— Exercise prompt —
If an entry includes an image, drop the image and copy the rest verbatim.

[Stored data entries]
________

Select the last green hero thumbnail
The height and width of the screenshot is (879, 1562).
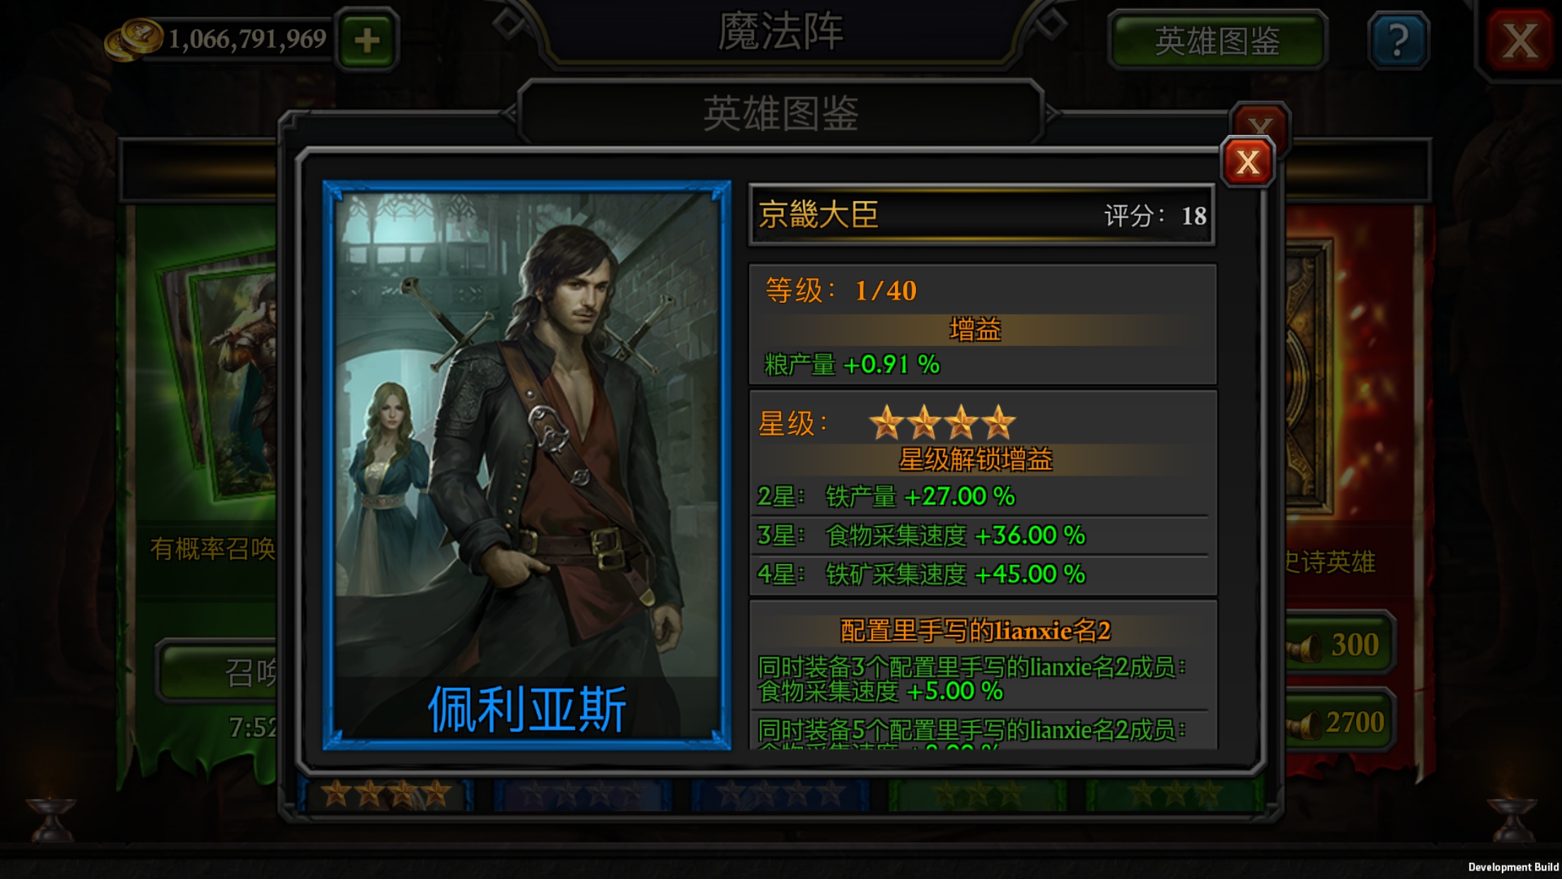(x=1174, y=794)
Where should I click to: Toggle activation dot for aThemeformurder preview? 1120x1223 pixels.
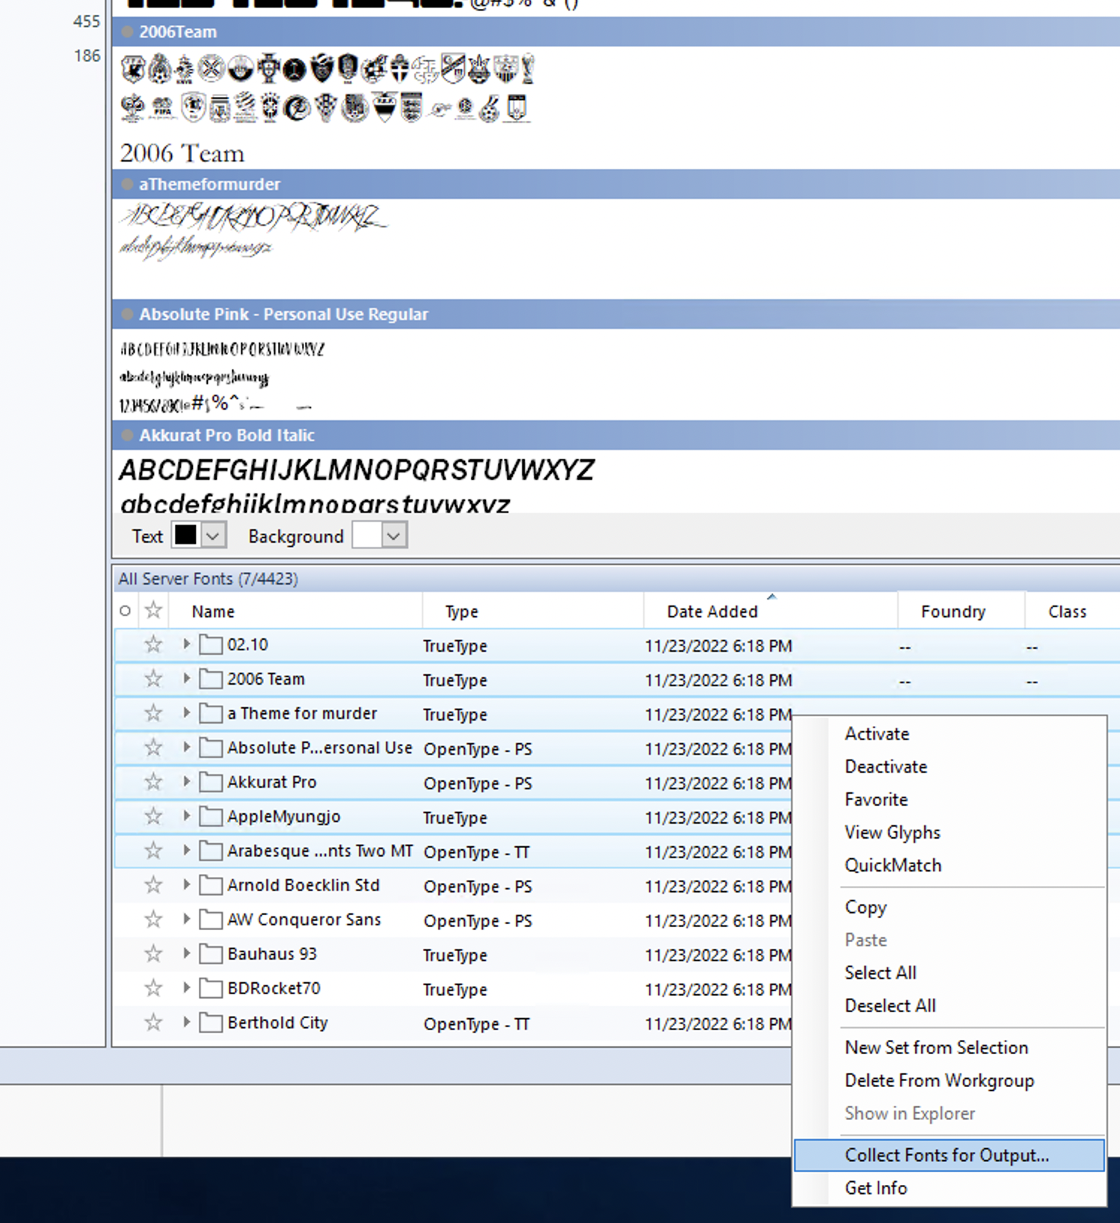click(x=127, y=185)
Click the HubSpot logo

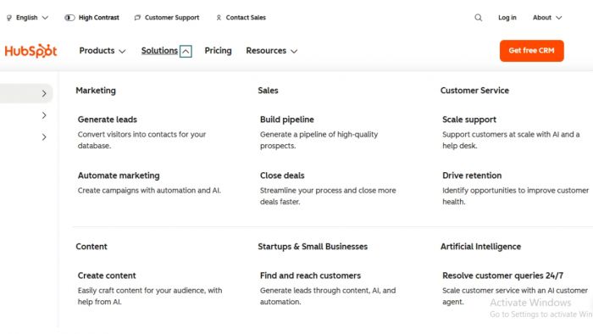(30, 51)
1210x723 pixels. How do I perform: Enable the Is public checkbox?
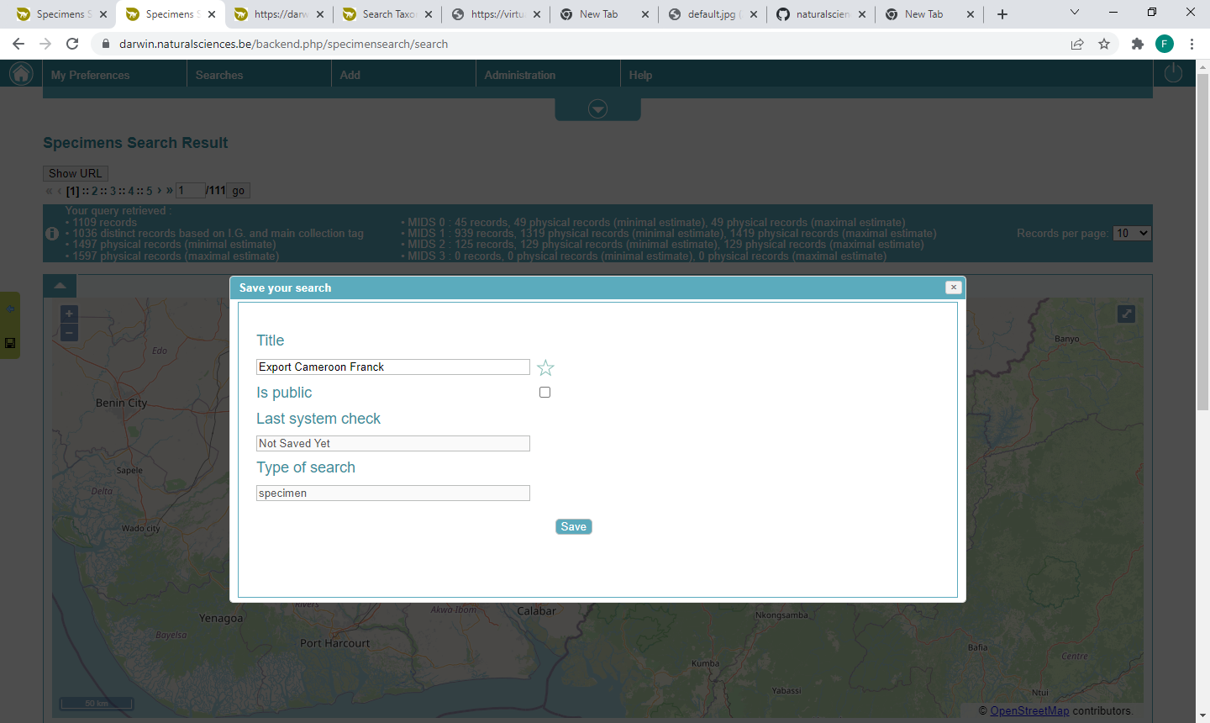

________

— Reply to the exercise —
Select the last green hero thumbnail
The height and width of the screenshot is (879, 1562).
(x=1174, y=794)
Where should I click to: Toggle activation dot for aThemeformurder preview? 1120x1223 pixels.
click(x=127, y=185)
Click the HubSpot logo

(30, 51)
1210x723 pixels. How do I perform: Enable the Is public checkbox?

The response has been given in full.